Cassandra 2012 Headline Animator

Friday 20 January 2012

Emigration: Lifestyle Choice or Dire Necessity?


I am in regular contact with a number of the people with whom I was in school during the 1950s. All were born and brought up in England but a significant number of them have made their careers and still live in various "foreign parts." One runs a small mineral exploration business in central Africa, a couple live in the Philippines, another in Thailand. At least one is in Canada and another runs a website dedicated to the Norton motorcycle owners club in France. Yet another has lived in Johannesburg for many years.

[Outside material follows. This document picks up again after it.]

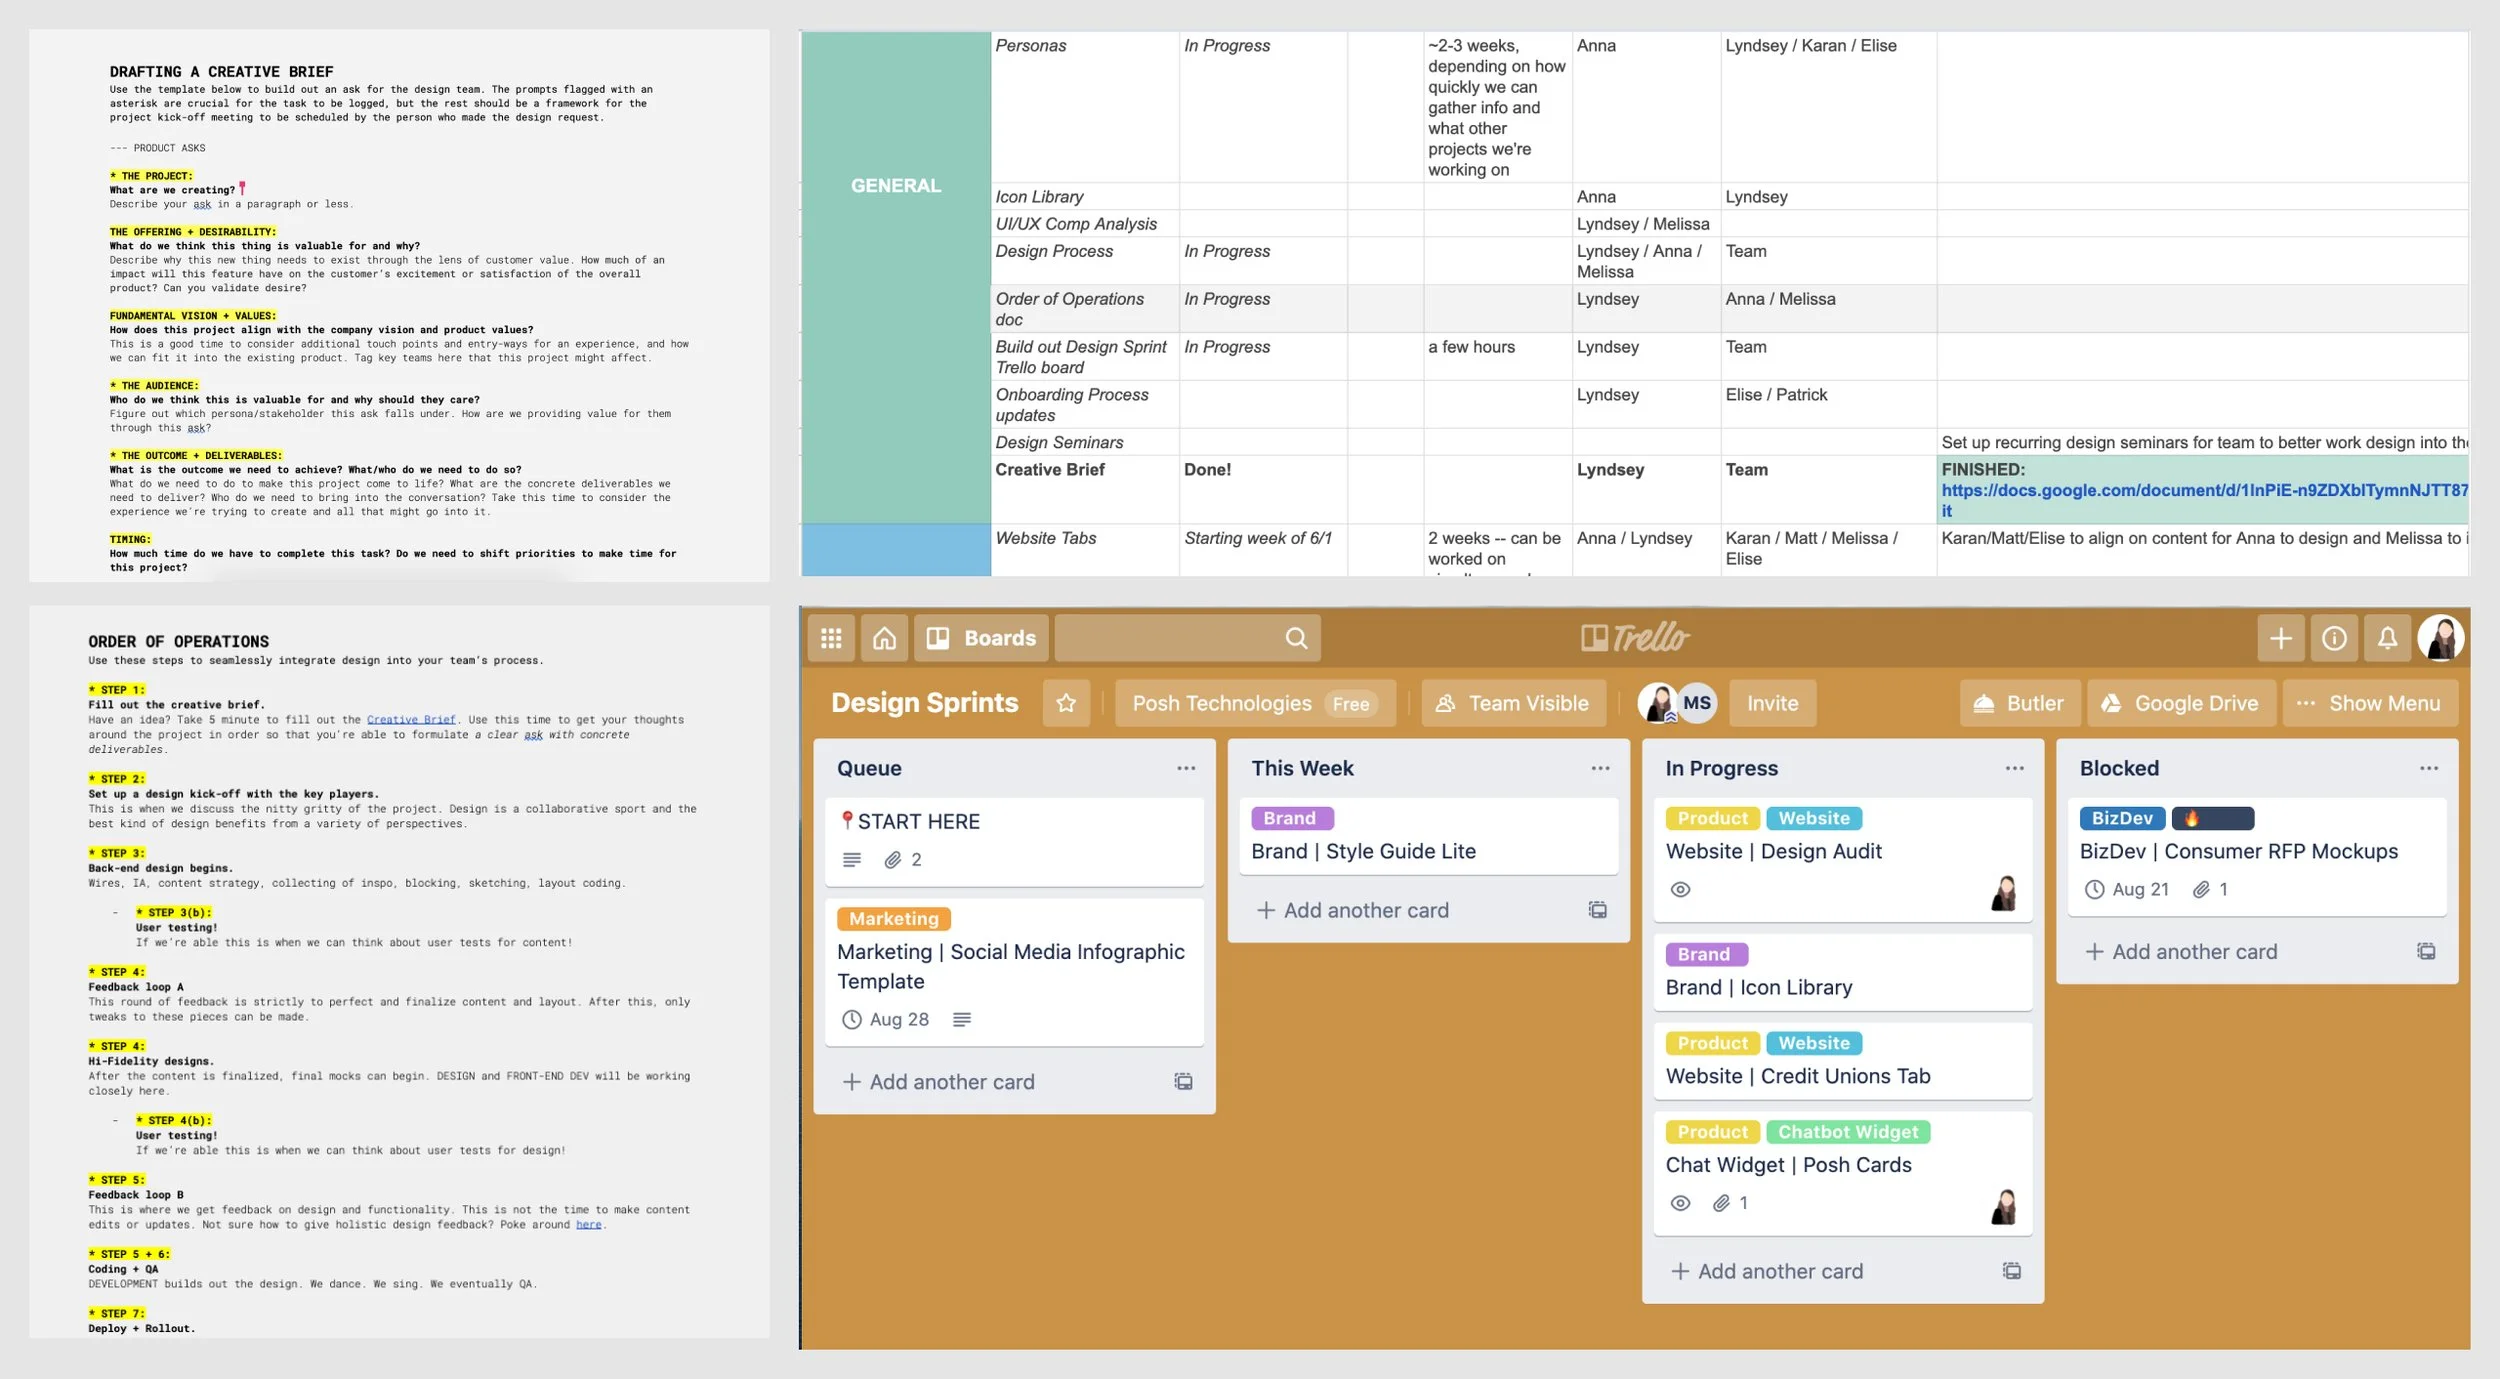
Task: Toggle watch eye on Website Design Audit card
Action: point(1681,889)
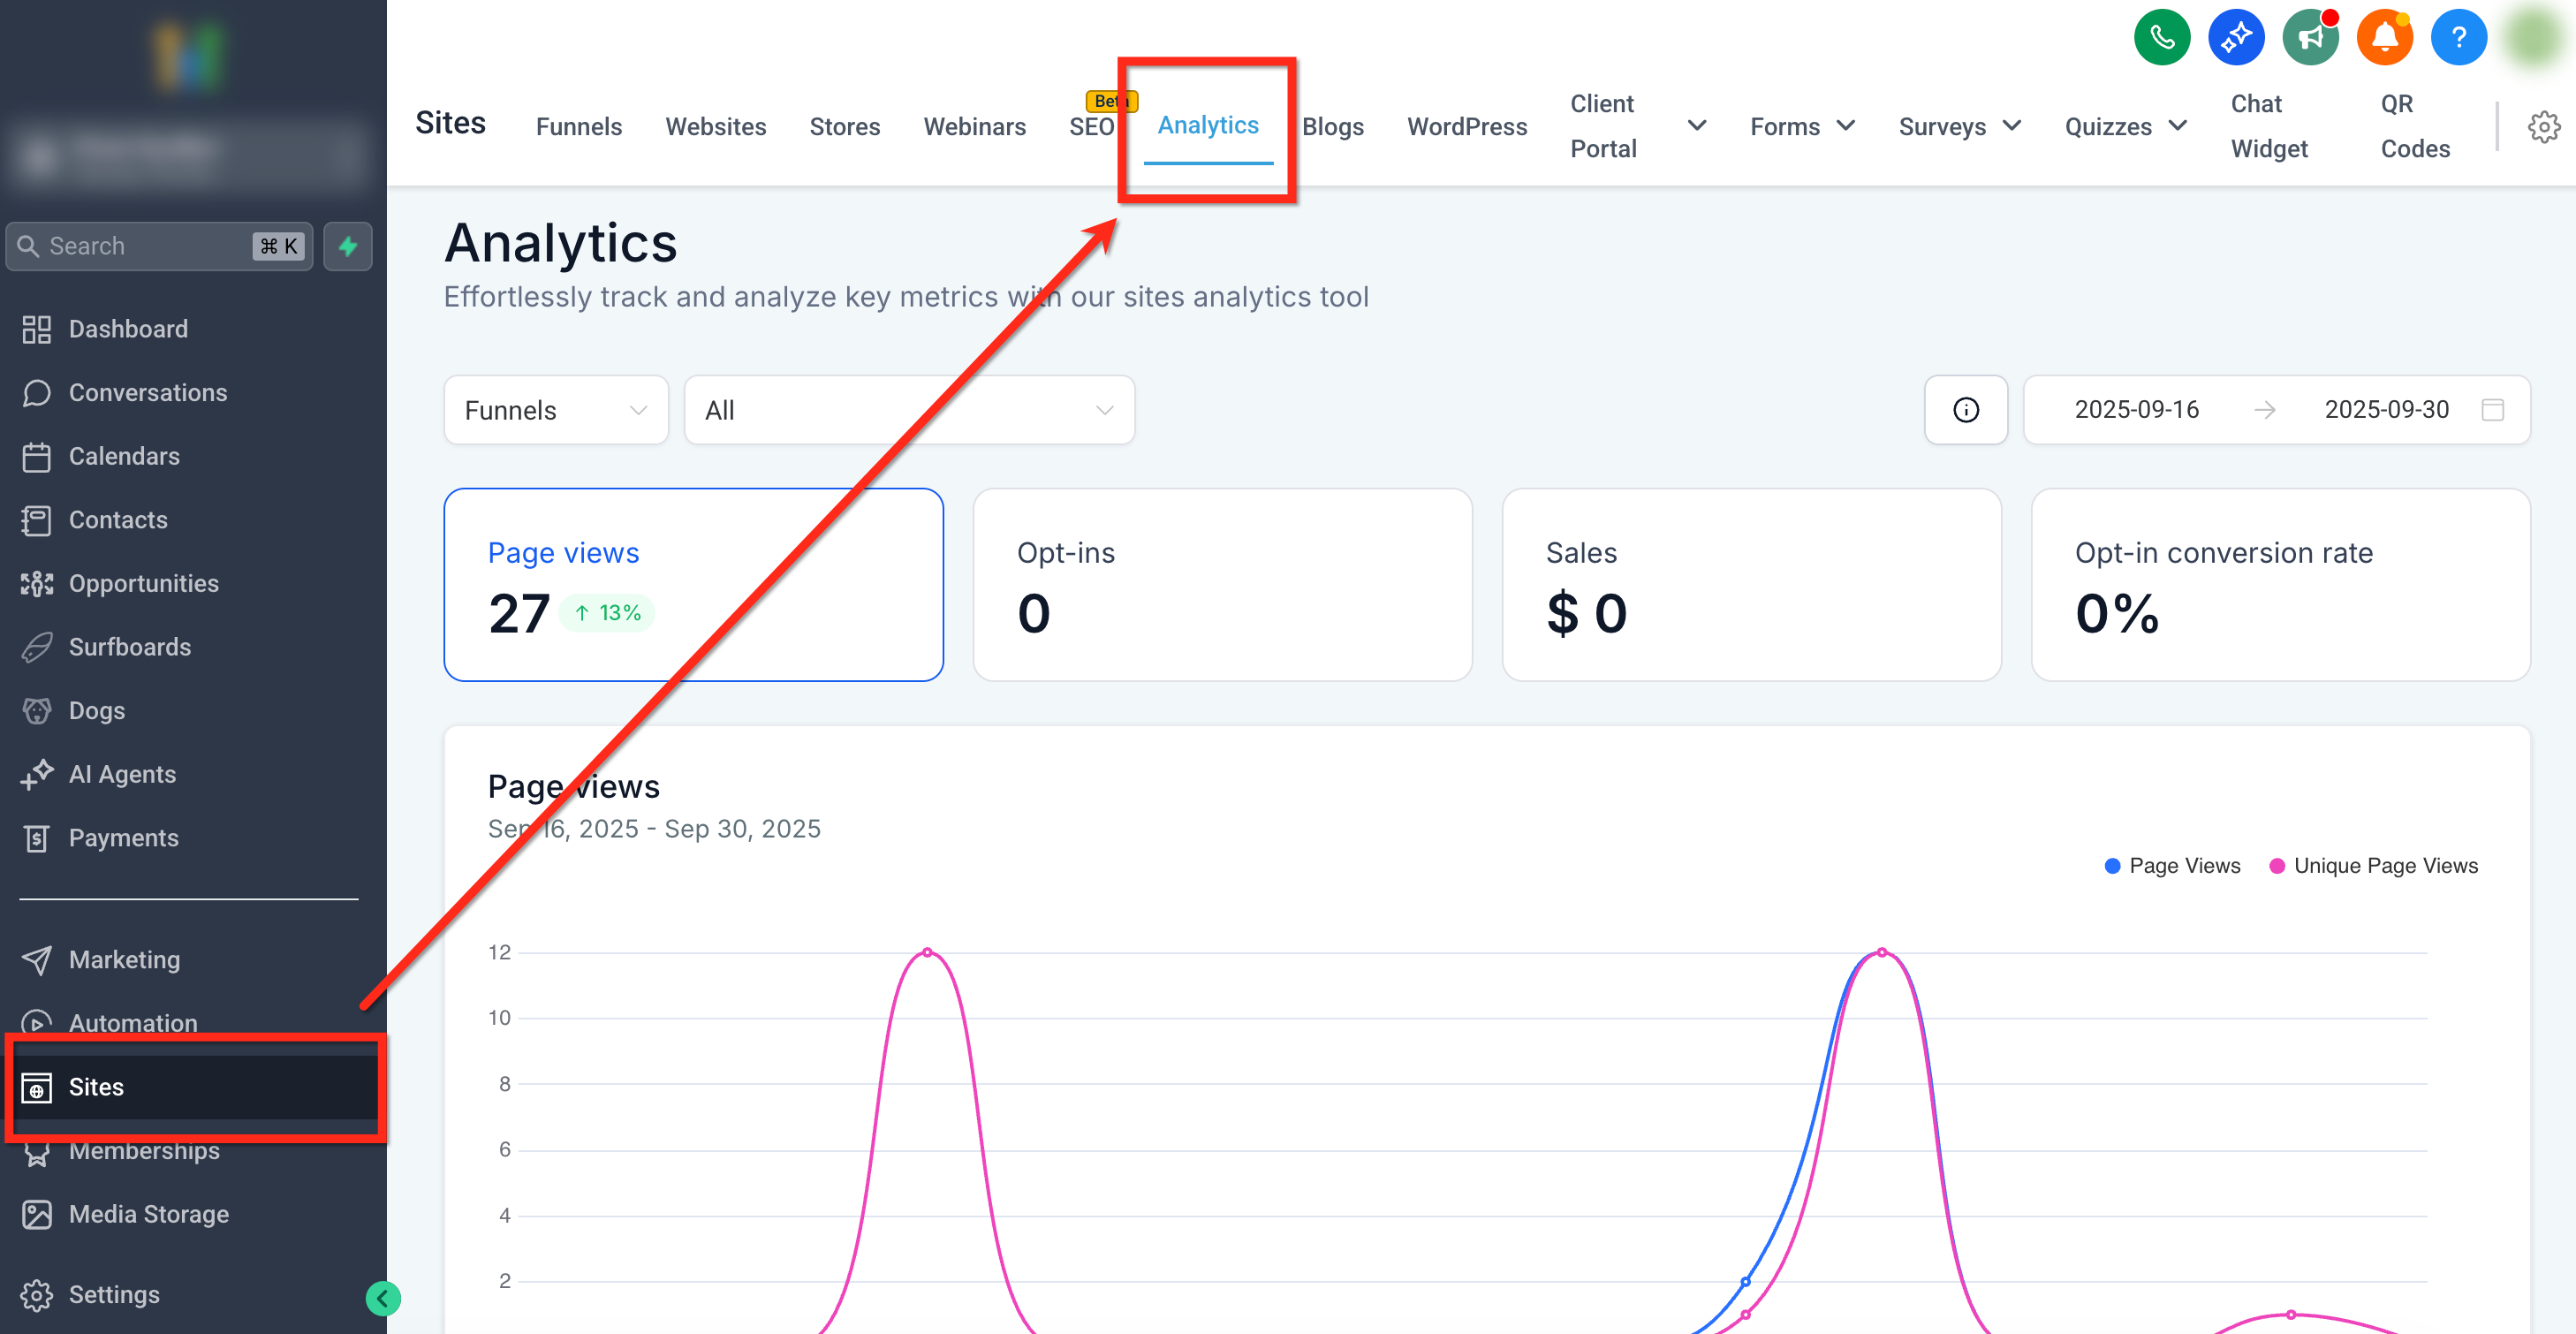
Task: Switch to the Blogs tab
Action: click(x=1332, y=127)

Of the young men who served their apprenticeship alongside me in a small engineering company in the early 1960s, three emigrated to Canada as soon as they qualified. At that time it was possible to migrate to Australia for £10 and many did. Of my close relatives, a nephew moved his small business to Australia several years ago and has gone from strength to strength.

So there can be nothing intrinsically wrong with Minister Noonan's statement that "emigration is a lifestyle choice," for that is plainly the case in every one of the examples I have just enumerated.  On the other hand, when unemployment is running at 14.3%, it is at best stupid and at worst insensitive to suggest that the recent increase in migration from Ireland is not fuelled by the lack of opportunities here. That fact was confirmed in Will Faulkner's interview with a representative from the Australian immigration service on Thursday morning's Midlands Today programme.

Not a Choice, a Necessity
A young person seeking work in Australia recently had this to say in an anonymous article in the Kerryman: "I wish I could have stayed in Ireland. I wish that I had another option other than to leave, but I didn't." So no, Minister, these days emigration is not so much a lifestyle choice as a regrettable necessity for too many of your citizens.

The Minister is also showing a degree of stupidity when he asserts that Ireland needs to ensure that it is providing the best possible education and training for its young people so that they can take advantage of opportunities overseas. This, it seems to me, is the opposite of what is required. Whilst it is true that the only people able to take advantage of overseas employment opportunities are those with marketable skills, it must also be the case that those are the very people the nation needs to retain if it is to regenerate its failed economy.

What is needed is for the banks to start lending again so that young ambitious entrepreneurial people can start new businesses and generate the jobs the country so desperately needs.